Here are some messages that could be made by a statistics/analysis/reporting application:
- candy – beautiful output, attractive website, splashscreen, dialogs etc
- comfort – easy interface, lots of help at appropriate level
- communication – stats are well explained e.g. difference between mean and median
- correctness – stats you can trust, transparent, verifiable, certified by experts
- community – help is available for whatever level you are at (school homework, business results, advanced stats, integration with Office suites etc)
- credibility – backed by a real company, going to be here for the long run, reference group has an impressive membership with good coverage, people have appropriate qualifications etc
- continuity/compatibility – no need to abandon existing data to start getting benefits of new system. Has special “Help for users of [popular stats program name here]” etc.
- code – using the right software, the coolest programming tricks etc
- cheap – no money and little time required to use
- customisability – can make work with other systems, can integrate with other systems, can automate processes
And lining these messages up with potential groups they might appeal to:
- schoolkids – cheap, comfort, communication, community, and candy
- teachers – cheap (students can use it), comfort, communication (educational), community (start sharing stats teaching resources while they are at it), correctness
- university students (social sciences etc) – cheap, communication, community, correctness (so they’ll be allowed to use it)

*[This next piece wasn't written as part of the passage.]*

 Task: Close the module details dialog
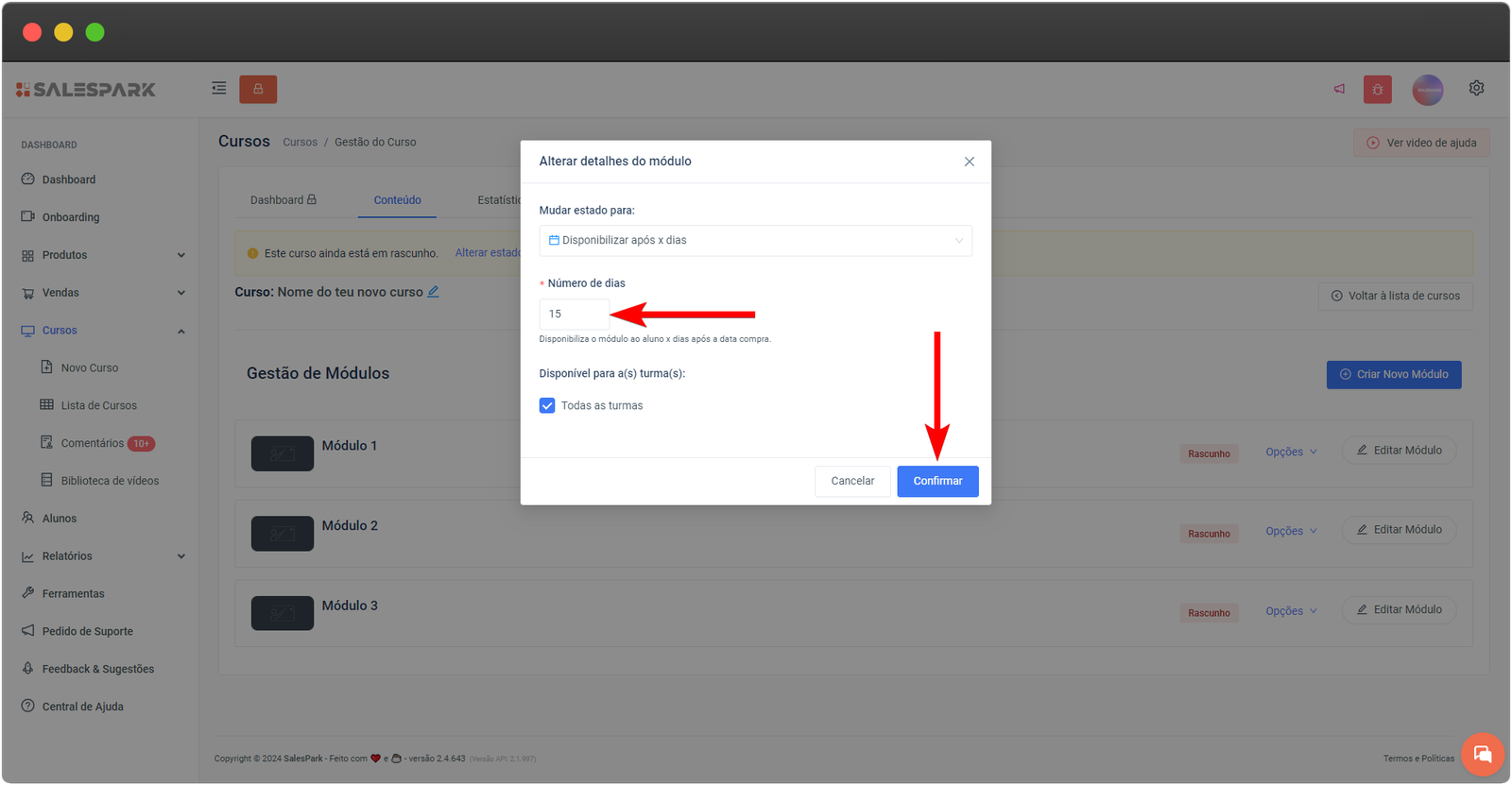[x=969, y=162]
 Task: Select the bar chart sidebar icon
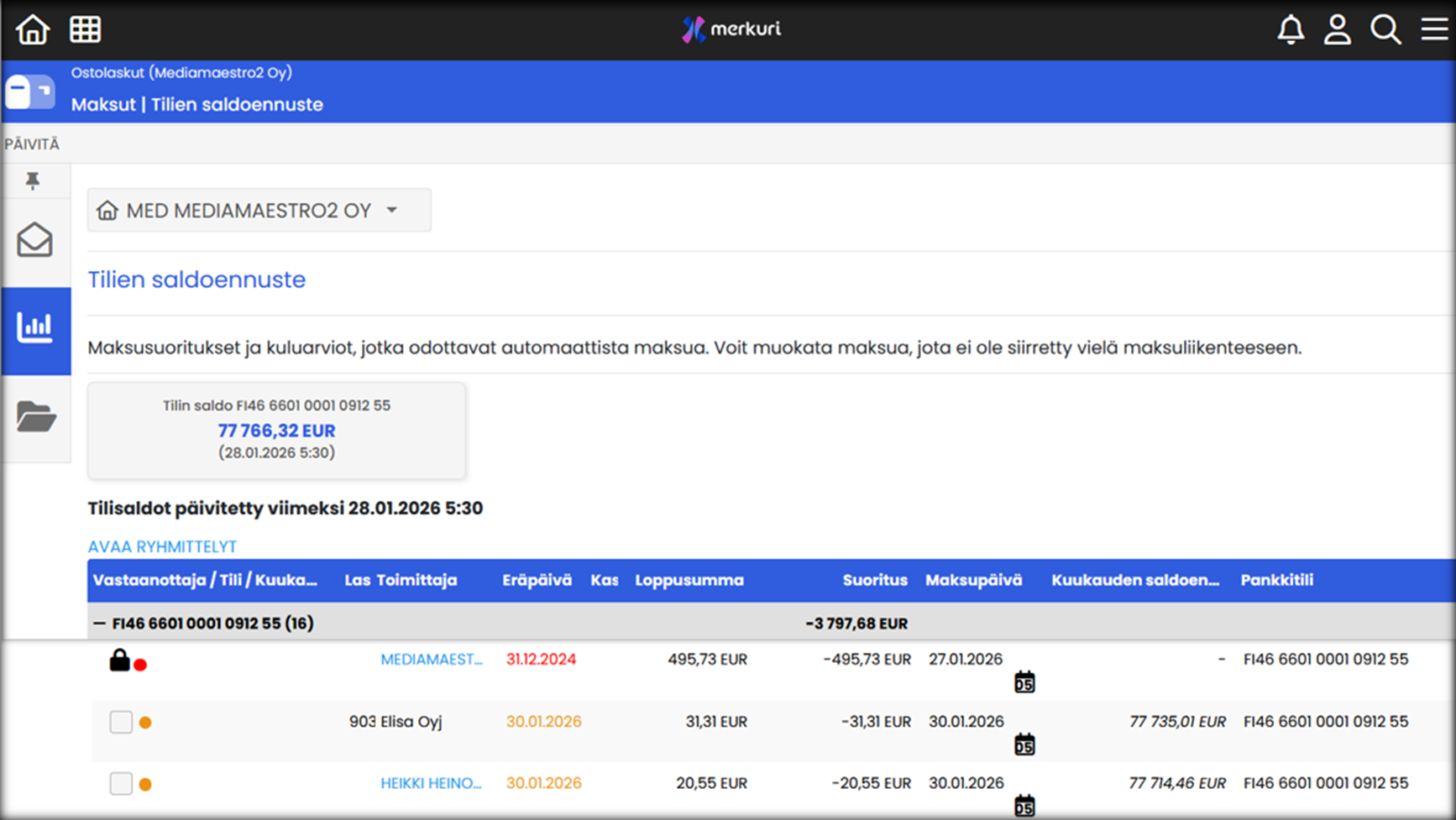[35, 327]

- university students (statistics – starting off) – same as social science students
- statisticians (academic, professional) – correctness (paramount), credibility, continuity, customisability (can extend for special needs), cheap (they already have licenses for other products, plus they may want clients to do preliminary analyses using a free product they know themselves)
- business analysts – continuity/compatibility (must work with Excel, Word, mainstream web browsers etc), candy (produce lots of reports that managers like to look at and show others), comfort, communication (may be very rusty on stats skills), credibility (a must-have for this group), customisability (want to be able to automate processes e.g. reports), community (where people show them how to automate things, tricks to get problems solved etc)
- social science researchers – credible (so they can publish based on the data), candy, continuity/compatibility (so they can fall back on an established stats program if there is a problem or if SOFA can’t do something they need), comfort (may be good at social sciences but not computers/programming etc)
- school administrators – cheap, customisable (for their curriculum)
- business integrators – customisable, code (developers become more important and they care about code), cheap (so they can make their profit too), compatibility (with all the systems, input and output, they want to integrate with), credibility (can they make deals with you, will you be around in 5 years time?)
- geeks/developers/coders – code
Of course, having a message is one thing – delivering on it is another. But it is important to have a clear sense of a project’s priorities and a clear message to take to different groups.